Cromwell, in his scheming for his friends and tools, desired to secure the appointment of prior of Bisham for William Barlow, who was at that time prior of Haverfordwest. He ordered the then prior to resign, and sent his instructions to Thomas Benet, LL.D., vicar-general of Sarum, to repair to the priory for the election, doubtless to see that his nominee was appointed. Benet, however, wrote to Cromwell on 16 April, 1535, stating that he would have executed his commands before, only the promised resignation of the incumbent had not been received; nevertheless he would proceed to Bisham on 23 April. A letter of Sir William Carew of 27 April stated that he had heard that the prior, by the persuasion of my Lady of Salisbury and other people, refused to resign, though these very people thought him very unmeet to continue, until they saw that Cromwell meant to prefer one contrary to their minds. (fn. 11)

So Margaret, the Countess of Salisbury, thought it best not to interfere in Cromwell's project--even though the priory was on her property!

Cromwell succeeded in forcing Barlow on Bisham Priory, but it is doubtful if he ever visited his new preferment, for he was speedily dispatched on an embassy to Scotland. Whilst absent in Scotland in January, 1536, Barlow was appointed bishop of St. Asaph, the first of the many sees that he held; in April he was translated to St. David's, but was allowed as a court favourite to hold the priory of Bisham in commendam.

The summary of the Valor of 1536 gives the income of this priory as £185 11s. 0½d., which would have brought it within the suppression of the lesser houses; but the full Valor for Berkshire is missing, and the abstract among the first fruits documents is obviously incorrect in some particulars. The ministers' accounts of the Augmentation Office give the total income as £327 4s. 6d.
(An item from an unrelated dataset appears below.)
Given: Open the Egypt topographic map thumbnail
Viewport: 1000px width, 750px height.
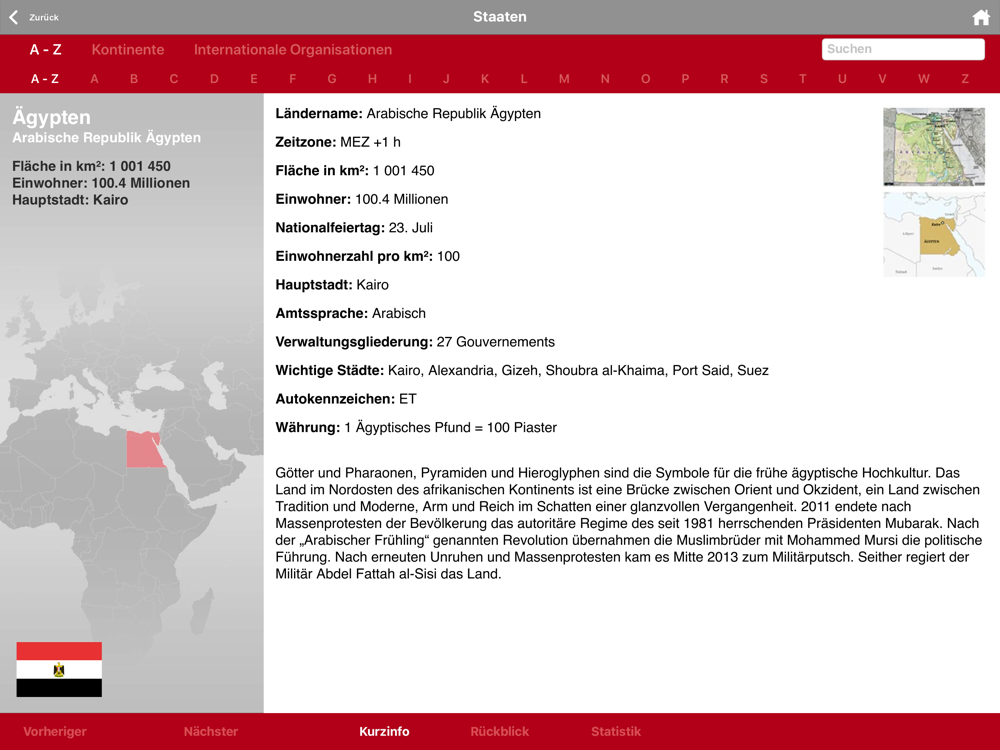Looking at the screenshot, I should coord(934,147).
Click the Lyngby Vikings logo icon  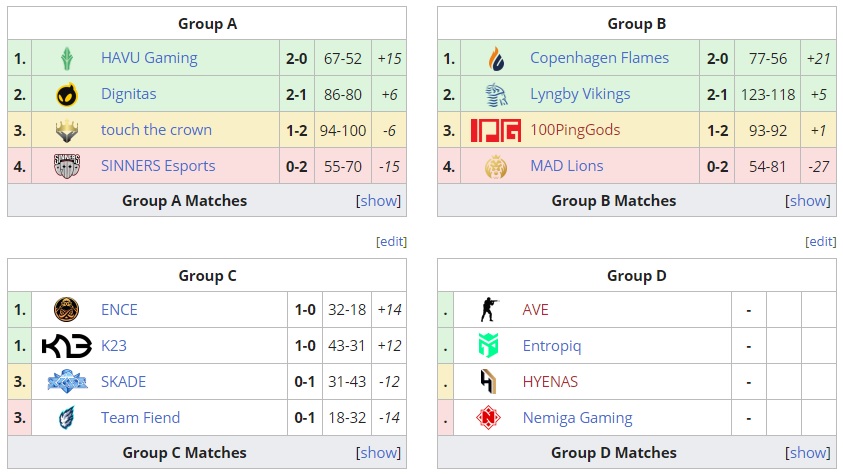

The obsequious Barlow was ready, however, at once to comply with the desire of Henry and Cromwell, and on 5 July, 1536, he surrendered Bisham to the king. But now came about a singular state of things. Bisham alone among all the monasteries of England was selected by the fickle Henry VIII to be re-established on a much more imposing and wealthy scale, the priory being converted into an abbey.

On 6 July, 1537, John Cordrey, abbot of Chertsey, Surrey, with William the prior and thirteen monks, surrendered, on condition of being re-established as an abbey about to be founded by the king at the late priory of Bisham. On 18 December, 1537, the king granted a charter of portentous length to the new foundation of the order of St. Benedict 'out of sincere devotion to God and the Blessed Virgin His Mother.' It was to consist of an abbot and thirteen monks, and was founded by Henry to secure prayers for his good estate during life, and for the soul of Jane his late queen, also for the souls of his posterity and progenitors, and for the souls of all the faithful departed. This new abbey of the Holy Trinity was to be endowed with the house, lands, and all the appurtenances of the late priory of Bisham, and also with the lands of the late abbey of Chertsey, and of the priories of Cardigan, Beddgelert, Ankerwyke, Little Marlow, Medmenham, &c., to the annual value of £661 14s. 9d. Moreover, to give greater dignity to this new abbey, Henry granted his beloved John Cordrey licence to wear an episcopal mitre. (fn. 12)

Abbot Cordrey did not remain at Bisham long, because "the king's sorrow over the death of Jane Seymour soon evaporated, and with it seems to have gone his short-lived desire for prayers either for the living or for the dead. The abbey of Bisham lasted for exactly six months, and then John the abbot, William the prior, and the convent of monks were called upon to execute a second farcical 'surrender' of all their possessions, which they duly executed on 19 June, 1538, in favour of Richard Layton and Edward Carne, doctors of law, the king's visitors. (fn. 14)"

Margaret Pole would eventually follow her brother to the block, although she was beheaded inside the Tower precincts, on May 27, 1541. Her son Henry Pole, Baron Montagu was beheaded on Tower Hill like his uncle on January 9, 1539.